- Opening Delimiter -
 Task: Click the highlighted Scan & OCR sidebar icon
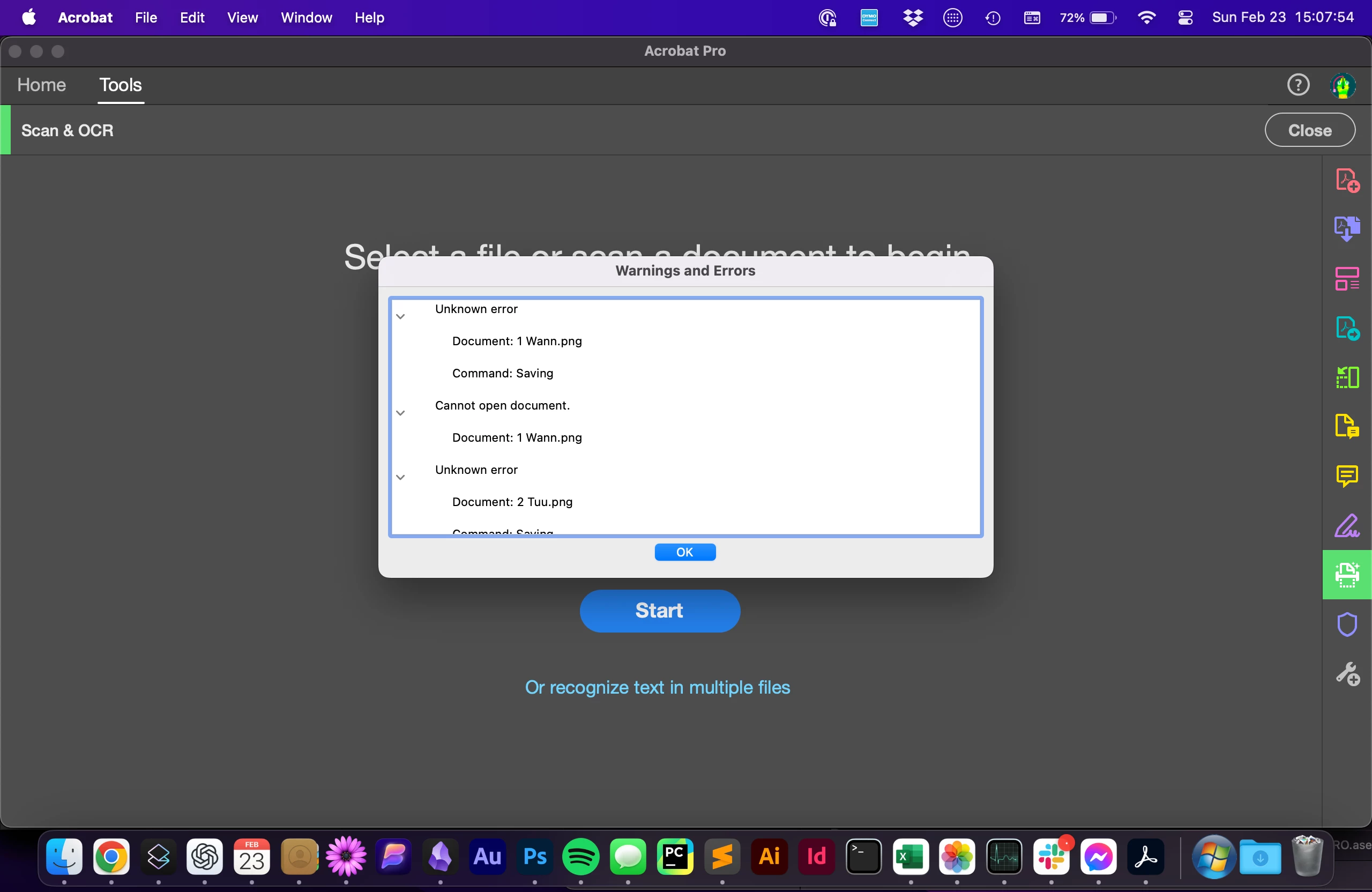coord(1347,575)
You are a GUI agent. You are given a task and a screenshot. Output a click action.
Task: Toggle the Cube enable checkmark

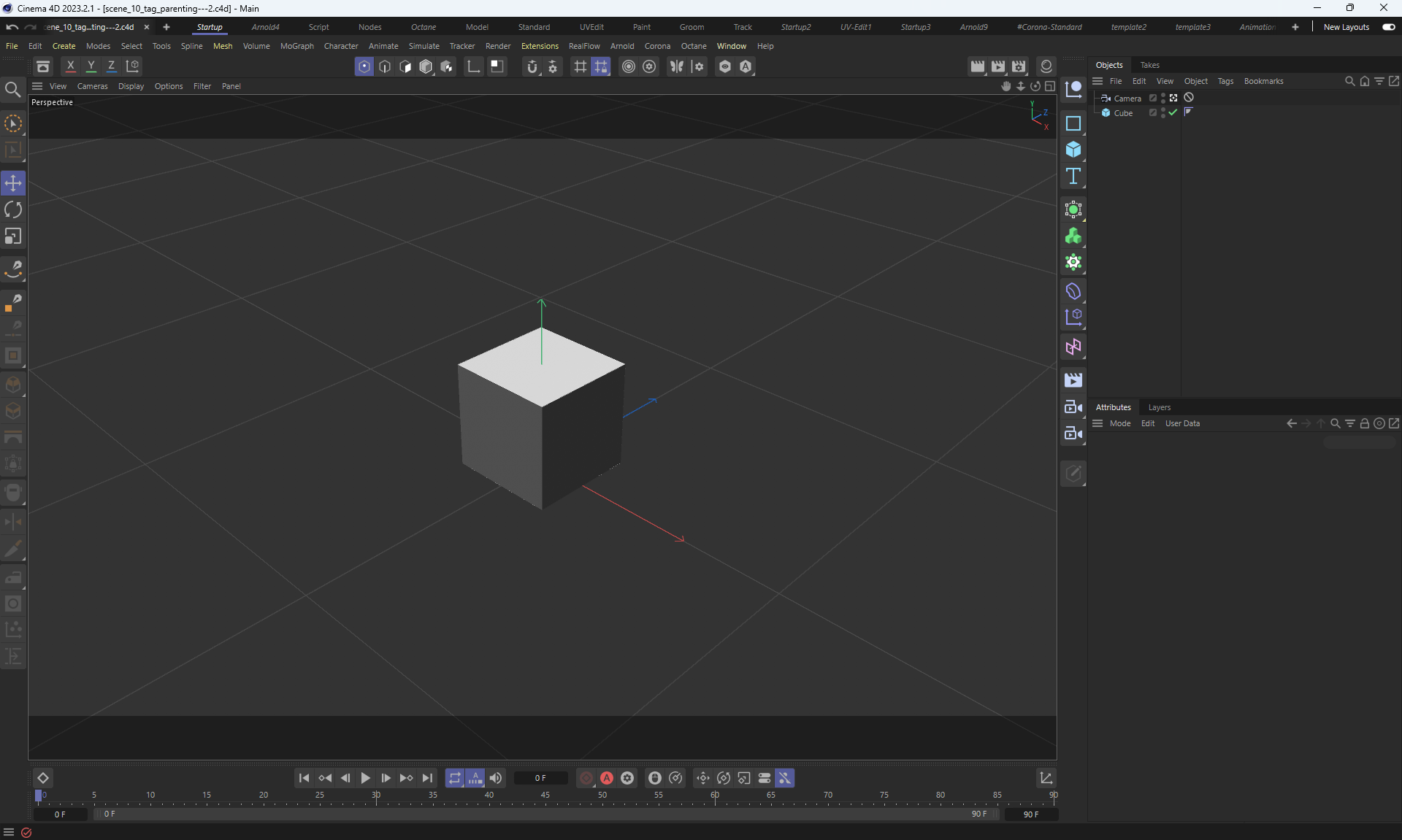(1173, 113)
- Closing Delimiter -
Copy out the data verbatim, excluding the pictures.

#### RESPONSE BELOW
 Task: Click the highlighted Scan & OCR sidebar icon
coord(1347,575)
You are a GUI agent. You are given a task and a screenshot. Output a click action.
Task: Toggle the Cube enable checkmark

(1173, 113)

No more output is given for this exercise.